### Set exercise
Copy the entries below word for word, from the first line through the line containing "coord(334,768)", and stop there.

### Records for the task

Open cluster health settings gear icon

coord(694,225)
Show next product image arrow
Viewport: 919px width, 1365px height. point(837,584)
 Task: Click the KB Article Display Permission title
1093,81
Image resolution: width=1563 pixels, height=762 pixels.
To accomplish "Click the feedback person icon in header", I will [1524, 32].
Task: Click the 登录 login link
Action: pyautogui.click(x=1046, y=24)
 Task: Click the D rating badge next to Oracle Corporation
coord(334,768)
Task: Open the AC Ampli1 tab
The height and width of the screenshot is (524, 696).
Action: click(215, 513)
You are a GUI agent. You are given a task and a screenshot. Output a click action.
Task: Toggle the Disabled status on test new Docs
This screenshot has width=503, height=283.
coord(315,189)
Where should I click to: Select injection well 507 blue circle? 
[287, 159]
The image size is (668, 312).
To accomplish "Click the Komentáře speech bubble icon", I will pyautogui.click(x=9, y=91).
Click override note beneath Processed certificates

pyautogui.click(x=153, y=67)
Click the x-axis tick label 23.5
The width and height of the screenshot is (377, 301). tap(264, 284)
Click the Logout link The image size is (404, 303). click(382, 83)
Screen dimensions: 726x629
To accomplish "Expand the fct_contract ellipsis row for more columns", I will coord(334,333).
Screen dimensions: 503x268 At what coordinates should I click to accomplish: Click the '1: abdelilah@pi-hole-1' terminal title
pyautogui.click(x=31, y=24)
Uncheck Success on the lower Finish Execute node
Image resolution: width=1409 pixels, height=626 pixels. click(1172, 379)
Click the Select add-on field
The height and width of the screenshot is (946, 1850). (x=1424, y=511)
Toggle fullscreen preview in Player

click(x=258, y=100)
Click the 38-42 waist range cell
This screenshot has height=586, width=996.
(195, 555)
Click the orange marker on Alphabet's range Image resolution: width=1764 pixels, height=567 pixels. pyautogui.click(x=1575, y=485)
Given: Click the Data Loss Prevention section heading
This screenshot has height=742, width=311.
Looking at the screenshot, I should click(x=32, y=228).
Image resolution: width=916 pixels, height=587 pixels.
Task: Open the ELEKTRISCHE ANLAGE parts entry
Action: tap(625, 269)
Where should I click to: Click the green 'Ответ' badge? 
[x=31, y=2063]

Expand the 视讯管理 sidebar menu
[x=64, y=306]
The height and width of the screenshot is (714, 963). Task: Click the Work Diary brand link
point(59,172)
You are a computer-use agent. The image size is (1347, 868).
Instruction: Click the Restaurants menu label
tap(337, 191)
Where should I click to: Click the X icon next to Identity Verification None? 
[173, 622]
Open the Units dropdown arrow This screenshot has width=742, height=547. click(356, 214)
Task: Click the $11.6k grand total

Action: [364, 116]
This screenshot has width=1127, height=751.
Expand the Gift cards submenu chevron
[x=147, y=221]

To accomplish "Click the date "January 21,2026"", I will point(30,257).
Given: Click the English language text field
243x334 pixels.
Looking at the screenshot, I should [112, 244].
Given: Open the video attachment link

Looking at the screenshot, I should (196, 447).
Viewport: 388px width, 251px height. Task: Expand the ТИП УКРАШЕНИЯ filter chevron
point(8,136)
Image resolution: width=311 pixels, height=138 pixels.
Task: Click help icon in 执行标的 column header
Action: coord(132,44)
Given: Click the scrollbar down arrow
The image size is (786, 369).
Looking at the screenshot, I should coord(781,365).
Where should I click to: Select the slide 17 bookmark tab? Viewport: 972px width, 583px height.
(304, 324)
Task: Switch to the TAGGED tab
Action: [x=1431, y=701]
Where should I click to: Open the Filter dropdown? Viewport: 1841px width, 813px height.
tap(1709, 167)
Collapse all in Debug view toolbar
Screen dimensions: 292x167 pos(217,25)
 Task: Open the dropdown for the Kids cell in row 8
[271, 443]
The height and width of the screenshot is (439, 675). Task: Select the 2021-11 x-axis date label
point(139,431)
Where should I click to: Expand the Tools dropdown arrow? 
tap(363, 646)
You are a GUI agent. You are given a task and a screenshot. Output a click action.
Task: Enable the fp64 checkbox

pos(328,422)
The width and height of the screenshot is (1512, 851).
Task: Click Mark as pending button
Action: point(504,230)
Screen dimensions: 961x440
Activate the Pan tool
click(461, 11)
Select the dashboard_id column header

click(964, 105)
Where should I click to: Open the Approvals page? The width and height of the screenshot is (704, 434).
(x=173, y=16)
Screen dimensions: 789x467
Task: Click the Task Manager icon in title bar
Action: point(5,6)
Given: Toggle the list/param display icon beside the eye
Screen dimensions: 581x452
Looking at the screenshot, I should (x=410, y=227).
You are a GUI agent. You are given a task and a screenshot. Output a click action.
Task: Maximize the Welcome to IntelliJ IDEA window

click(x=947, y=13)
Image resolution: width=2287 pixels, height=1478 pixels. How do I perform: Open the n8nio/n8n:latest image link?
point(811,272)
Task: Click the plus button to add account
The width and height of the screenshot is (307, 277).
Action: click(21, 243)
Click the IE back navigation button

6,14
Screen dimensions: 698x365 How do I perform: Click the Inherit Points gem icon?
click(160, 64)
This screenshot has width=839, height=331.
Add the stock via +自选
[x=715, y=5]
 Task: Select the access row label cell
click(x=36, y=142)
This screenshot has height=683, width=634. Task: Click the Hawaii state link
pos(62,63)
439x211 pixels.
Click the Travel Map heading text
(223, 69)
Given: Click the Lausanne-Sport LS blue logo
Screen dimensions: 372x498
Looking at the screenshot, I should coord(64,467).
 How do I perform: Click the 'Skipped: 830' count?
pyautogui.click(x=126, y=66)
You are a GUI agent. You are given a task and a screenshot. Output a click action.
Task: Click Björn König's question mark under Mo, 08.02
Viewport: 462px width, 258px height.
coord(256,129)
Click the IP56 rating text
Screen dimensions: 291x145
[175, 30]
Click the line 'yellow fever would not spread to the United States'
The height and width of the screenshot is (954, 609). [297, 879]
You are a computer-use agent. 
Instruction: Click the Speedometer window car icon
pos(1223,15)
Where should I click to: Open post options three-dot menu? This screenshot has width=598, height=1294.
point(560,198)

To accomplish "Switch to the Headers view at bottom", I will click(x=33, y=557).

### Solution for this exercise
Open cluster health settings gear icon

coord(694,225)
Show next product image arrow
Viewport: 919px width, 1365px height. point(837,584)
 Task: Click the KB Article Display Permission title
1093,81
Image resolution: width=1563 pixels, height=762 pixels.
To accomplish "Click the feedback person icon in header", I will [1524, 32].
Task: Click the 登录 login link
Action: pyautogui.click(x=1046, y=24)
 Task: Click the D rating badge next to Oracle Corporation
coord(334,768)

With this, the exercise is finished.